### EXERCISE PROMPT
Copy out all of the data below exactly, so that no word differs from the original.

### AVAILABLE DATA
□ □ □ □

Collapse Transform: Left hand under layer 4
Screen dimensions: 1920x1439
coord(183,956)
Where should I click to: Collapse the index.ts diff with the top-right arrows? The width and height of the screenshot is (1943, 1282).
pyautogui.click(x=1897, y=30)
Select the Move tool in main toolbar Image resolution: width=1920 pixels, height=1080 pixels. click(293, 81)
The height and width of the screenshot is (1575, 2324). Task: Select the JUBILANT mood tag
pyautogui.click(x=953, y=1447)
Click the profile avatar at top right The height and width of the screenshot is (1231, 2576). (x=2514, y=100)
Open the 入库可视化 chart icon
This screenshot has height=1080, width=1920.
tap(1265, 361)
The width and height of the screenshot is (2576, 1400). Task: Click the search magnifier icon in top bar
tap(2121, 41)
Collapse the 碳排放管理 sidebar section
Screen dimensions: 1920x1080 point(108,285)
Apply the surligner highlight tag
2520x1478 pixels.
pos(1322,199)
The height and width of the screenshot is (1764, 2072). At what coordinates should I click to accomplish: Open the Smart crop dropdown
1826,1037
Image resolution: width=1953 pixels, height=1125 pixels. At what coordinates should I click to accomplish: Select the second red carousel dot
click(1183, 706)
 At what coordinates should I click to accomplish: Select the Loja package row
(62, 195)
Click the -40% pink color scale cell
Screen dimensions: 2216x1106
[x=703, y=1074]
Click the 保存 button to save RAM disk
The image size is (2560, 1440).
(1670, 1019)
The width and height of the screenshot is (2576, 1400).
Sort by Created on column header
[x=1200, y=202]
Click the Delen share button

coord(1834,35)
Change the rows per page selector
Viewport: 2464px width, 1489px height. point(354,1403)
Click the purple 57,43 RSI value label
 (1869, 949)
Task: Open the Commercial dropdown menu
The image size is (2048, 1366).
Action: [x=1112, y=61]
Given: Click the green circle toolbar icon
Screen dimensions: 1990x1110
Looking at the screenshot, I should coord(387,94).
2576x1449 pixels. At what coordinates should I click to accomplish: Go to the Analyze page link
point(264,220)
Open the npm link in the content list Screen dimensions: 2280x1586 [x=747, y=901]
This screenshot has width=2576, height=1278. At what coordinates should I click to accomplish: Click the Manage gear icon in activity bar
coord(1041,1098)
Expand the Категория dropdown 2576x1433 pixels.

□ □ □ □

### PROBLEM SOLUTION
Collapse Transform: Left hand under layer 4
Screen dimensions: 1920x1439
coord(183,956)
Where should I click to: Collapse the index.ts diff with the top-right arrows? The width and height of the screenshot is (1943, 1282).
pyautogui.click(x=1897, y=30)
Select the Move tool in main toolbar Image resolution: width=1920 pixels, height=1080 pixels. click(293, 81)
The height and width of the screenshot is (1575, 2324). Task: Select the JUBILANT mood tag
pyautogui.click(x=953, y=1447)
Click the profile avatar at top right The height and width of the screenshot is (1231, 2576). (x=2514, y=100)
Open the 入库可视化 chart icon
This screenshot has height=1080, width=1920.
tap(1265, 361)
The width and height of the screenshot is (2576, 1400). Task: Click the search magnifier icon in top bar
tap(2121, 41)
Collapse the 碳排放管理 sidebar section
Screen dimensions: 1920x1080 point(108,285)
Apply the surligner highlight tag
2520x1478 pixels.
pos(1322,199)
The height and width of the screenshot is (1764, 2072). At what coordinates should I click to accomplish: Open the Smart crop dropdown
1826,1037
Image resolution: width=1953 pixels, height=1125 pixels. At what coordinates should I click to accomplish: Select the second red carousel dot
click(1183, 706)
 At what coordinates should I click to accomplish: Select the Loja package row
(62, 195)
Click the -40% pink color scale cell
Screen dimensions: 2216x1106
[x=703, y=1074]
Click the 保存 button to save RAM disk
The image size is (2560, 1440).
(1670, 1019)
The width and height of the screenshot is (2576, 1400).
Sort by Created on column header
[x=1200, y=202]
Click the Delen share button

coord(1834,35)
Change the rows per page selector
Viewport: 2464px width, 1489px height. point(354,1403)
Click the purple 57,43 RSI value label
 (1869, 949)
Task: Open the Commercial dropdown menu
The image size is (2048, 1366).
Action: [x=1112, y=61]
Given: Click the green circle toolbar icon
Screen dimensions: 1990x1110
Looking at the screenshot, I should coord(387,94).
2576x1449 pixels. At what coordinates should I click to accomplish: Go to the Analyze page link
point(264,220)
Open the npm link in the content list Screen dimensions: 2280x1586 [x=747, y=901]
This screenshot has width=2576, height=1278. At what coordinates should I click to accomplish: Click the Manage gear icon in activity bar
coord(1041,1098)
Expand the Категория dropdown 2576x1433 pixels.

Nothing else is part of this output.